Leslie Gelb, the former president of the council on Foreign Relations, who co-authored the Op-Ed with Biden, said “Biden got it dead right, and I still think transitioning to a federal power-sharing arrangement is the only way to stop the killing and hold Iraq together.” it turns out that, even when Joe Biden became Barack Obama’s Vice President, he was unable to implement his plan, and, as a result, from the moment the US pulled out of Iraq in 2011, the Shiite led government under Nuri Kamal al-Maliki imposed its will with an iron fist, ordered the arrest of the Sunni vice president, who fled a trumped up charge of murder, and persecuted Sunni sheiks. Agreements ending the conflict were not honored, and Shiites began terrorizing Sunnis. Al-Quaida moved back into Anbar and captured Fallujah. Robert Baer of the CIA told the National Journal, “Iraq is breaking apart before our eyes along the natural sectarian borders of Kurdistan, Sunni-stan and Shiite-stan, and that drift apart looks increasingly inevitable.”
In a sense, Iraq is a fiction, a creation by the British after its World War I defeat of the Ottoman Empire. The British notions of Iraq as a unified country did not take into account religious and ethnic differences that would ultimately defy any foreign attempts toward unification. When the British Mandate ended in 1932 and the Sunni monarchy took over, a turmoil erupted in Iraq, and it continues to this day.
Although many consider Joe Biden’s 2006 pp-ed to have been prescient, the Vice President himself was forced to backtrack a few years later and in a speech described a strong federal government in Iraq as the best way to counter ISIS. “We want what the Iraqis want: a united federal and democratic Iraq as defined by its own constitution where power is shared among all Iraqi communities.”
While independence has so far eluded the Kurds, oil is the key to creating economic autonomy, but that same resource has also been used against the Kurdish nation. Hemin Hawrami, head of KDP’s foreign relations committee, told the Guardian, “For the past 80 years, the Iraqi state has been stealing Kurdish oil. They use it to buy weapons to bomb Kurds.” Currently, Kurdistan has the world’s ninth largest oil reserves, around 45-50 billion barrels, and it is exporting at a rate of up to 130,000 barrels a day. The Kurds were supposed to receive 17.5% of the total oil revenues, but the Kurds complained that the Iraqi government was short-changing them. Al-Maliki refused to hand over any money to Kurdistan. In retaliation, KRG seized oil fields near Kirkuk. Baghdad was attempting to control Kurdistan’s oil fields after ISIS bombed Iraq’s main pipeline between Iraq and Turkey. The move was stunning and the Kurdish army took complete control of the two major oil fields. This occurred shortly after the devastating fall of Mosul into the hands of the Islamic State, but the Kurds had their significant victory as well. A Kurdish spokesman told Reuters, “The whole of Kirkuk has fallen into the hands of [the Kurdish army] Peshmerga. No Iraqi army remains in Kirkuk now.” Under Saddam Hussein’s “Arabization” plan, the Kurds were driven out of Kirkuk and replaced with Arab inhabitants from the South while Iraq seized the Kurdish oil fields. Now, the Kurds maintain they are merely reclaiming what was taken from them by Saddam Hussein, and that they are entitled to the fields.

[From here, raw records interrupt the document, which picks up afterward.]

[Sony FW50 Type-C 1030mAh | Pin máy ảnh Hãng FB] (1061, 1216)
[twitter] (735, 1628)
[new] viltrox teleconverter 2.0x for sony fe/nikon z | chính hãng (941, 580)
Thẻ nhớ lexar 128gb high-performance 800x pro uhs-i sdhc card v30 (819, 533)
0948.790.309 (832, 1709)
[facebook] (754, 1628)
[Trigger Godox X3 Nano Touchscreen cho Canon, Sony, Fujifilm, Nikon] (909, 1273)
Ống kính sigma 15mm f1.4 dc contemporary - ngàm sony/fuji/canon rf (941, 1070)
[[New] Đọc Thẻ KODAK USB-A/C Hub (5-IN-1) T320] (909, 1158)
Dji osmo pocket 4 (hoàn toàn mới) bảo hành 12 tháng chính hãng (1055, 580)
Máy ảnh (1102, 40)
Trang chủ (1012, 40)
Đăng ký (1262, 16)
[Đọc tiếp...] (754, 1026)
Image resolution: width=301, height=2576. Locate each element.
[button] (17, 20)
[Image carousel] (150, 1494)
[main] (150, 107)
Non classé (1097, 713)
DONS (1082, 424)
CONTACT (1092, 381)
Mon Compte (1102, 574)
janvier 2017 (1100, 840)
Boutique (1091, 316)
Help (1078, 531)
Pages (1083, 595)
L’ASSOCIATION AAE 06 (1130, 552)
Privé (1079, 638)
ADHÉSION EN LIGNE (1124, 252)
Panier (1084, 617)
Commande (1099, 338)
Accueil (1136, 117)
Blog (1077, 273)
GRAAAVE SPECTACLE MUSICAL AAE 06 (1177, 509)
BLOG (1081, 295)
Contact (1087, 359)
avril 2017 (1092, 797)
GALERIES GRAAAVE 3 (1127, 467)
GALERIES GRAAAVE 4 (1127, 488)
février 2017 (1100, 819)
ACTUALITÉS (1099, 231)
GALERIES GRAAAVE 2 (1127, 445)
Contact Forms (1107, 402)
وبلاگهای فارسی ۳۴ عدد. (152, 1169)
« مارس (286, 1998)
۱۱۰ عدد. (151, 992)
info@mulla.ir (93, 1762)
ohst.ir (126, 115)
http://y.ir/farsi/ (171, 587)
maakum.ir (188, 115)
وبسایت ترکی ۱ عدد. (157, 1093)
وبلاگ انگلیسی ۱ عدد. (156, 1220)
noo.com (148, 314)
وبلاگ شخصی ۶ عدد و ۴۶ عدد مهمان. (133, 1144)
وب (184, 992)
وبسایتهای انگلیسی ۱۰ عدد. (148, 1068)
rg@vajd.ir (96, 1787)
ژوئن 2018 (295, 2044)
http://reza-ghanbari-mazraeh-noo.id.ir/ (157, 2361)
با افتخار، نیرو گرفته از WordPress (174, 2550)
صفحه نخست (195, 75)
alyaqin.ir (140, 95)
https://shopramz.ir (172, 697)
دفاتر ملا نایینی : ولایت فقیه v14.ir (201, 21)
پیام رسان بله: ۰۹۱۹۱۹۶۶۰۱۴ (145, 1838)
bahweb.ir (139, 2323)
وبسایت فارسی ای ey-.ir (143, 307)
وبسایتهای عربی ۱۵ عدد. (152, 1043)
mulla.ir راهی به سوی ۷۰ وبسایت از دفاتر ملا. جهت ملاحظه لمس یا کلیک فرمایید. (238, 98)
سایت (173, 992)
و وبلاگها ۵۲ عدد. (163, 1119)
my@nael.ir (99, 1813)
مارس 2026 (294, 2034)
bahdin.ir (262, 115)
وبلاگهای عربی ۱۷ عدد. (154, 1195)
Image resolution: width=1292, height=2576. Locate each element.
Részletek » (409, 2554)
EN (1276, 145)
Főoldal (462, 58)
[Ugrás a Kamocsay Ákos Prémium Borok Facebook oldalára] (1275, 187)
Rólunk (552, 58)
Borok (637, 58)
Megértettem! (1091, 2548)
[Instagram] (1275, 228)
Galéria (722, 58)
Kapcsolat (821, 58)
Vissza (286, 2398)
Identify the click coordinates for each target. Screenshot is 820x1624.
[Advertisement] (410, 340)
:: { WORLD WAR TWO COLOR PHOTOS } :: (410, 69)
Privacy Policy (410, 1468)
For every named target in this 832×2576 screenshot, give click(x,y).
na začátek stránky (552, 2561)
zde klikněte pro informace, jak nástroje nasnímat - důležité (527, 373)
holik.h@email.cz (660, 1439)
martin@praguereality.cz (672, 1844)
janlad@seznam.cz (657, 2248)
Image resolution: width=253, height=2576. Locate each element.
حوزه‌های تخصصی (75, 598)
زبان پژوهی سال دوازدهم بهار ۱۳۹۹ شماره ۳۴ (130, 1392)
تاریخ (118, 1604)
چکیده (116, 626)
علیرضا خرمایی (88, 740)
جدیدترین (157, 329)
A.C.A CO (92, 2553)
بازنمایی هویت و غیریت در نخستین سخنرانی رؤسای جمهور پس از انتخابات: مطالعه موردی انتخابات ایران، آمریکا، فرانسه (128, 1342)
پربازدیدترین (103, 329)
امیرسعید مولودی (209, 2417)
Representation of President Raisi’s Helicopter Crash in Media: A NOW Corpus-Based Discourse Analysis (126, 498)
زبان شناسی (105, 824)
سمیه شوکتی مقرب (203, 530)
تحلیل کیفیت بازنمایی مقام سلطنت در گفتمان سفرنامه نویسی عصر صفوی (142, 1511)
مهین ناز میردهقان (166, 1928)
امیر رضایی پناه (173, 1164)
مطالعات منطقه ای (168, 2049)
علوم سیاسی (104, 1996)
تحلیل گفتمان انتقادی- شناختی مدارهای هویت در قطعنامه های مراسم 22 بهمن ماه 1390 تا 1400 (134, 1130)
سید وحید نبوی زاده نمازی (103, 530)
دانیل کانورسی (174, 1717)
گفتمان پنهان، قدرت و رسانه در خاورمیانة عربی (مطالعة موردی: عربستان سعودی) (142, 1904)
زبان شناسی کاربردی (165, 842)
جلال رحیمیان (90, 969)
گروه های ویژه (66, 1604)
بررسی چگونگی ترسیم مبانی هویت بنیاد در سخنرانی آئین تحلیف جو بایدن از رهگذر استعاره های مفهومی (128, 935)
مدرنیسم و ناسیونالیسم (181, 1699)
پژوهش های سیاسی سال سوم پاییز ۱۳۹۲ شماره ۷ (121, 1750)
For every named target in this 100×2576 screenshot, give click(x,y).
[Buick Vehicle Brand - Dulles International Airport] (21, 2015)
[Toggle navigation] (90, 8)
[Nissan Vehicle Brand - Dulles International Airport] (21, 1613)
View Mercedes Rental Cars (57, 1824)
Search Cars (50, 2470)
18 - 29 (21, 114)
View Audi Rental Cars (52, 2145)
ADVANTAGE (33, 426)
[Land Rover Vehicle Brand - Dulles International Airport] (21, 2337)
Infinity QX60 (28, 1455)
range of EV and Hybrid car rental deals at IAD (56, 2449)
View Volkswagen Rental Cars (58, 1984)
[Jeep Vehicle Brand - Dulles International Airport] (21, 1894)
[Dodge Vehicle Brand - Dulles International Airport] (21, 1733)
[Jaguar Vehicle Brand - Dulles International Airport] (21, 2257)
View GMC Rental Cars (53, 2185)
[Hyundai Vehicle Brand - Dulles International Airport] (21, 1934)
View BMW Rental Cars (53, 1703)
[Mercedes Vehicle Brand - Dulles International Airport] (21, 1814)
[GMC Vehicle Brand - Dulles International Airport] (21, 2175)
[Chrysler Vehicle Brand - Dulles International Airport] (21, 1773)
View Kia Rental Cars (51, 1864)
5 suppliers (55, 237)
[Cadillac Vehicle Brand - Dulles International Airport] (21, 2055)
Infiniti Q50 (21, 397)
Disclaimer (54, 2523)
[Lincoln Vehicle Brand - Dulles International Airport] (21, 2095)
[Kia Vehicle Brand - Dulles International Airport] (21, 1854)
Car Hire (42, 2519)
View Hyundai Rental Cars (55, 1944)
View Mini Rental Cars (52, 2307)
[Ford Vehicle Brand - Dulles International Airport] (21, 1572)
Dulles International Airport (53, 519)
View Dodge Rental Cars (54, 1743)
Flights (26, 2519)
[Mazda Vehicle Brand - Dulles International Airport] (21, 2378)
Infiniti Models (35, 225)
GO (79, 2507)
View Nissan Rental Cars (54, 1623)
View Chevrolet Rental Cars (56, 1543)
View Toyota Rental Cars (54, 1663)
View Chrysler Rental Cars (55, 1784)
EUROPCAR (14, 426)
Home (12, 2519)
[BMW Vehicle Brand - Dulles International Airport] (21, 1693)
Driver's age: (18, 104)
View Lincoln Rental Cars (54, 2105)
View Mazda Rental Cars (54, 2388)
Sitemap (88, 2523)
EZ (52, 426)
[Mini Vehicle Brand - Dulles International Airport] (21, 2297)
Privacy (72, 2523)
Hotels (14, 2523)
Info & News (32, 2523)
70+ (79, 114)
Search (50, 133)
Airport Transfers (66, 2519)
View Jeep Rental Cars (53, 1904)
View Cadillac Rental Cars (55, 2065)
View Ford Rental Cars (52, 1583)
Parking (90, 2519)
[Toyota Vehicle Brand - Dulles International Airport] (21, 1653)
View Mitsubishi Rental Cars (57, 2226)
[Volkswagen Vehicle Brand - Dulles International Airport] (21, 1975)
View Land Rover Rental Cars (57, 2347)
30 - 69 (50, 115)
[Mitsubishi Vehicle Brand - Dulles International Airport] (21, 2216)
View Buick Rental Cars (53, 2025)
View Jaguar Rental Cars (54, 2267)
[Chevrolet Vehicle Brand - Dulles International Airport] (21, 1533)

Meanwhile, the Kurds have been establishing positive relations with other countries by exporting oil to allies such as Italy by way of Turkey. This is positive for the image of Kurdistan and enables the creation of solidarity as well as friendly trade. Dottoressa Kader told the Italian Insider, “We are trying to do more every day to have more friends in every direction. Today, Kurdistan is the example of Middle East co-existence between a mosaic of different peoples and religions. The recipe of civilized cohabitation.” While fears of instability in the region loom and are a reality given the encroachment of ISIS, making oil deals with Europe will cast Kurds in the role of goodwill ambassadors as well as improving trade which will fund their military and give them leverage when it comes to dealing with allies and enemies. The oil trade is another way of rewarding those who participated in the liberation of Iraq from Saddam Hussein: “When we liberated Kurdistan, we liberated a country that was almost completely destroyed. There was nothing to reconstruct it with. We needed everyone’s help and love for us. The door of Kurdistan is always open for those who participated in the liberation of Iraq,” Kader said.